━━ ENTRIES SHOWN

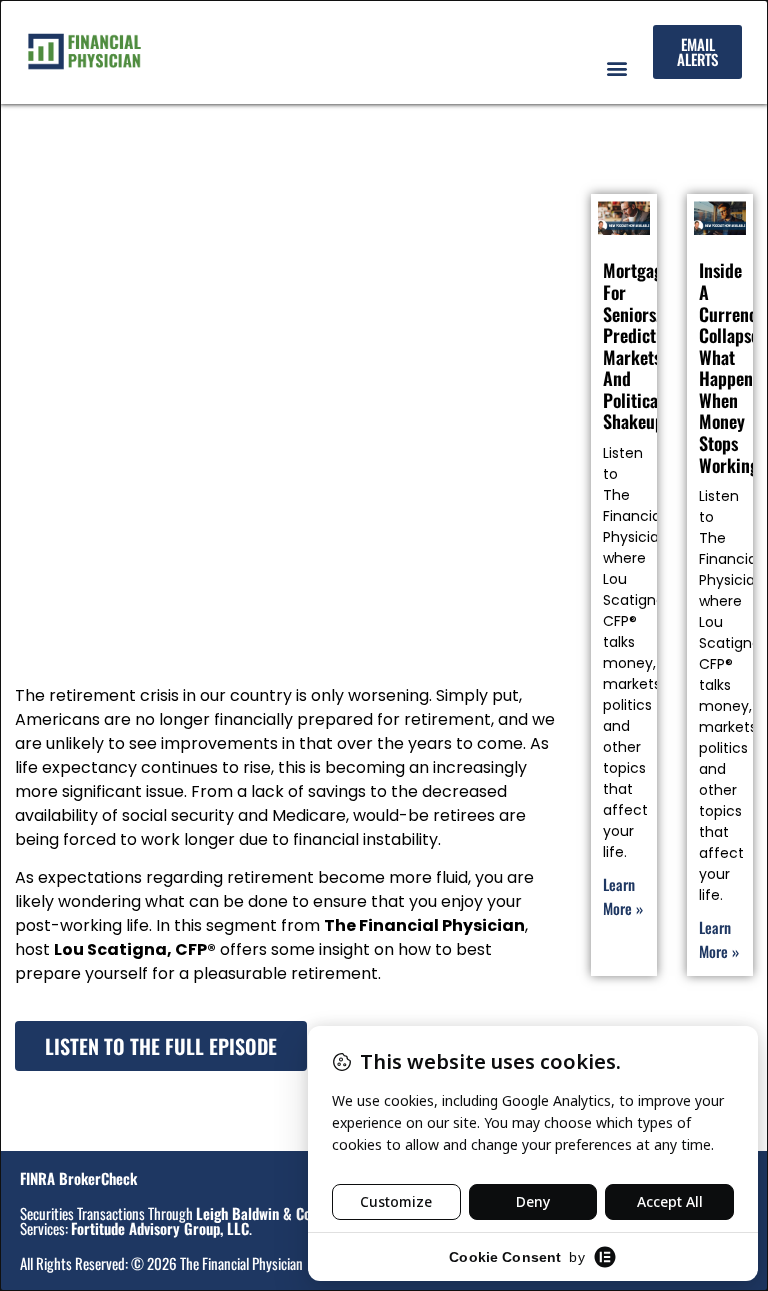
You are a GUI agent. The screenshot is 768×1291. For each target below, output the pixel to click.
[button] (616, 67)
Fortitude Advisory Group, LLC (160, 1228)
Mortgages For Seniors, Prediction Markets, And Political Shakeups (640, 345)
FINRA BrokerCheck (78, 1178)
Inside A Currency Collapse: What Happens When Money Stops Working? (733, 367)
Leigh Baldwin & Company (273, 1213)
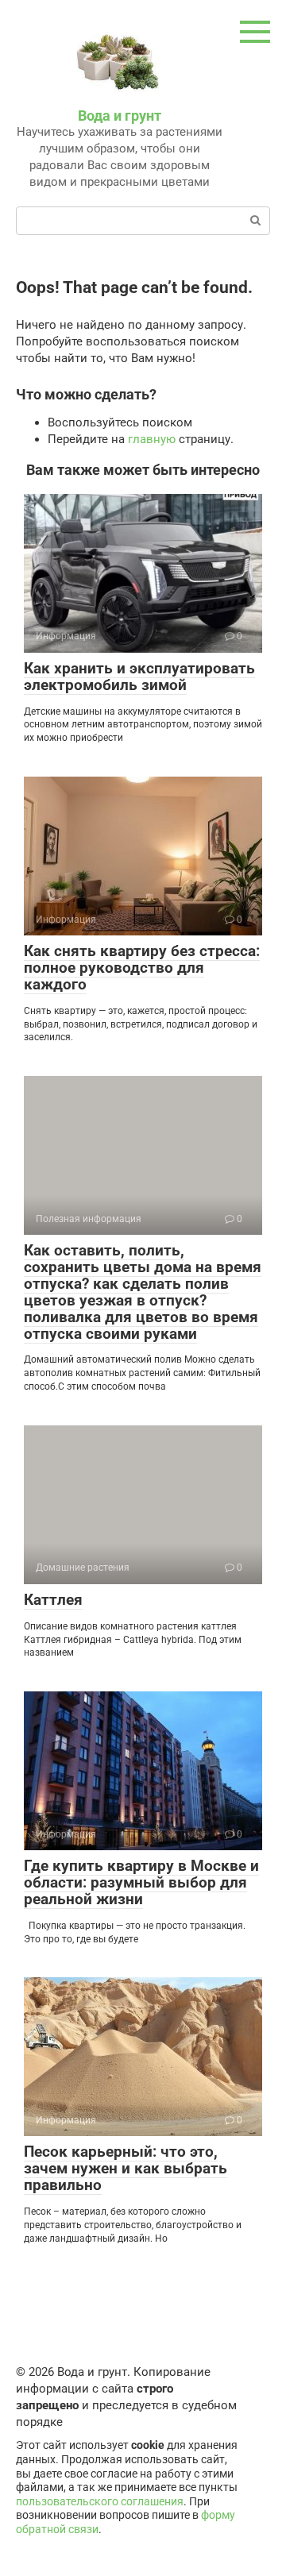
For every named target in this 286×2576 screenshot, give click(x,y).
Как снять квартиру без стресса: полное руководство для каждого (142, 967)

━━━━

## TASK PROMPT
Each line from the one with "For every named" through the end of the entries above must be set down exactly, both end lines included, and no other line may appear.

## RESPONSE TO THIS EXERCISE
For every named target in this 286×2576 screenshot, give click(x,y).
Как снять квартиру без стресса: полное руководство для каждого (142, 967)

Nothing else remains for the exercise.